If you have to search 62,000 log files for a specific string what’s the best way to do it? This will not work:
# zgrep string www1*/apache2/fordodone.com/201*/*/*/*error*.log.gz
Because shell
will expand the list, there will be too many arguments for zgrep
to process.
Instead use find
to find the list of logfiles. You could redirect to a file, then run a forloop
on each one, but we can just use -exec
with find
to run commands on the log files as we find them. This is nice, because you can process the files, and have output as it chugs along. Either of these works:
# find www1*/apache2/fordodone.com/201*/*/*/ -name '*error*.log.gz' -exec zgrep string {} \;
# find www1*/apache2/fordodone.com/201*/*/*/ -name '*error*.log.gz' -exec sh -c 'zgrep string $0' {} \;
In my head it sounds something like this: “find the files in the matching directories, that are named like ‘*error*.log.gz’, and as you find them, execute a command on them. The command is a new shell command to zgrep
for the string in the file you just found.”
The first one works fine, BUT if you need to pipe
your zgrep
or whatever to some other command you need to execute a sub shell for that.
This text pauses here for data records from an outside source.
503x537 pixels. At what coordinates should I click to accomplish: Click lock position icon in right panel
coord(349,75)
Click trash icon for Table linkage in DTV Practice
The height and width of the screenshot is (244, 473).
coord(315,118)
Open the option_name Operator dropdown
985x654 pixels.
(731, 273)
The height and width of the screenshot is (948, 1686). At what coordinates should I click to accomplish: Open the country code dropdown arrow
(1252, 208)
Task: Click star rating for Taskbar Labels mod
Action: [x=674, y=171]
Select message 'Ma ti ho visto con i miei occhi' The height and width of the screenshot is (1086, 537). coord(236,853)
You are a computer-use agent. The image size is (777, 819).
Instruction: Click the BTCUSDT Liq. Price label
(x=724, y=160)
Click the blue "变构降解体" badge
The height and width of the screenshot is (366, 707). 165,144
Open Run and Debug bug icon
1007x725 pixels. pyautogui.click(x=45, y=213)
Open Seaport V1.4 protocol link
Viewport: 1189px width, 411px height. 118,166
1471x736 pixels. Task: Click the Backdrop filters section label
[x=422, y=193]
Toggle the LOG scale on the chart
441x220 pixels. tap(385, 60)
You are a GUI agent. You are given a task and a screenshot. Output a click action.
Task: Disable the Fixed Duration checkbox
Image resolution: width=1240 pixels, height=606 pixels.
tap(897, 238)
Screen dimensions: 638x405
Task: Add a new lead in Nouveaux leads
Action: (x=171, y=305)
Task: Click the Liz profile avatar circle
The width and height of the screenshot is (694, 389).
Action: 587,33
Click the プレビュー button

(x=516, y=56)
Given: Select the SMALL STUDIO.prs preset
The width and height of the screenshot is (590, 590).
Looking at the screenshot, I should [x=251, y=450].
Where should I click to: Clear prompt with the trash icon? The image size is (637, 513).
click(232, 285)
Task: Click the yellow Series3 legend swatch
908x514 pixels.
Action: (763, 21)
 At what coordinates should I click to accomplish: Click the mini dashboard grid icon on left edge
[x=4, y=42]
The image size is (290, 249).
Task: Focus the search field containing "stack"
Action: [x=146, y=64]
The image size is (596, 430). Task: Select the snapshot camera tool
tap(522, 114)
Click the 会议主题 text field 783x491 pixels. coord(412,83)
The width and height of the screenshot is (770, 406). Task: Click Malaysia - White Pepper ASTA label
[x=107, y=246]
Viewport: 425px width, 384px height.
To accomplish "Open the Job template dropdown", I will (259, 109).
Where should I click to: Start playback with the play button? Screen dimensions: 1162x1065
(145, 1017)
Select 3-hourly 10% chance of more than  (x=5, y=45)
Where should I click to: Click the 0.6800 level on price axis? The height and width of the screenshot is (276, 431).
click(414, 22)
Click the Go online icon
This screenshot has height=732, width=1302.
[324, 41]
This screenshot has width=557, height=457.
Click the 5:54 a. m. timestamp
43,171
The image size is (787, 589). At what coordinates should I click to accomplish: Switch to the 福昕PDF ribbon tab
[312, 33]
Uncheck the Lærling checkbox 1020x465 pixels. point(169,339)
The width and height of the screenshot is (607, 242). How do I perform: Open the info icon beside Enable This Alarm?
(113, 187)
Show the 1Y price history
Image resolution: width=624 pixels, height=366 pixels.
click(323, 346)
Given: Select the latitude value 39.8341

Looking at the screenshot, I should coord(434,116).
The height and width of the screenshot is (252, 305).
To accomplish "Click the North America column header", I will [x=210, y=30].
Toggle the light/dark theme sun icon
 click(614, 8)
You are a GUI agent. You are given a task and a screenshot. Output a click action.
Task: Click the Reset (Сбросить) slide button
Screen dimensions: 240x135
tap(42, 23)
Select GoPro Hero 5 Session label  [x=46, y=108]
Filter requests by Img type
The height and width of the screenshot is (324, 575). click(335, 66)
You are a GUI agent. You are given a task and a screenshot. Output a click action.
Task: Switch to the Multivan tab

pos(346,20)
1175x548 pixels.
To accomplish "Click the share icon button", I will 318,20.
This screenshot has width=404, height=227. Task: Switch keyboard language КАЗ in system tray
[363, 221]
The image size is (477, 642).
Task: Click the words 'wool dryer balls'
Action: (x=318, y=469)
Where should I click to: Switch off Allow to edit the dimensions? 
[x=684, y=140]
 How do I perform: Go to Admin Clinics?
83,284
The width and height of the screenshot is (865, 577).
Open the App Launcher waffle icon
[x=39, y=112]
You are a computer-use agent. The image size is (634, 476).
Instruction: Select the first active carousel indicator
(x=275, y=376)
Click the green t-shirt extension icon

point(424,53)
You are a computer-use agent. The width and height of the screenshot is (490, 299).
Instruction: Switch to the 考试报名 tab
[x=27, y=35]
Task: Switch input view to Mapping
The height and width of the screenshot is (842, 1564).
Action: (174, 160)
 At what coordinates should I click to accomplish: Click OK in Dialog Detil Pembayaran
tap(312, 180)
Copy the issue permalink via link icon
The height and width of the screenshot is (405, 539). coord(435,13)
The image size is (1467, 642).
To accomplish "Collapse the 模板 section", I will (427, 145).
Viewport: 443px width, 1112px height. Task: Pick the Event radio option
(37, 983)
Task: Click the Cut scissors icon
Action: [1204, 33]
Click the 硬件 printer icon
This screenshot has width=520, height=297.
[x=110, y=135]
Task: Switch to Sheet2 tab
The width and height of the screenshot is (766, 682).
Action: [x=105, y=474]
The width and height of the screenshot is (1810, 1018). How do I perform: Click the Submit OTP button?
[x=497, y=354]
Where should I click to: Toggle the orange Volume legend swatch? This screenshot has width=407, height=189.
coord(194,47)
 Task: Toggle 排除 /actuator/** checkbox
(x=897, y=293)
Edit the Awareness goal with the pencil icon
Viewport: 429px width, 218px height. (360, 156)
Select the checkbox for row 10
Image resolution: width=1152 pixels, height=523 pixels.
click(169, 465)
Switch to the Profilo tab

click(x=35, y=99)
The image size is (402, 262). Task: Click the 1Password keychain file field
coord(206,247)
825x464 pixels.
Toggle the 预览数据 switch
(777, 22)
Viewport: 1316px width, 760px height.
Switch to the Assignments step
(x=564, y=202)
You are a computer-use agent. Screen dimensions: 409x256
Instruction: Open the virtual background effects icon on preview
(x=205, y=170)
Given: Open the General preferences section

## do sed substitution after
-exec sh -c 'zgrep string $0 | sed -e \'s/A/B/g\'' {} \;
## read backwards and find first (aka last) occurrence
-exec sh -c 'zcat $0 | tac | grep -m1 string' {} \;
Always use single quotes for the subshell command sh -c
, becuase you don’t want the current shell to interpret it, but pass the $0
as a literal so that the subshell can interpret it. The $0
in the subshell refers to the FIRST argument it is passed, which in this case is {}
, or the file that find has currently found.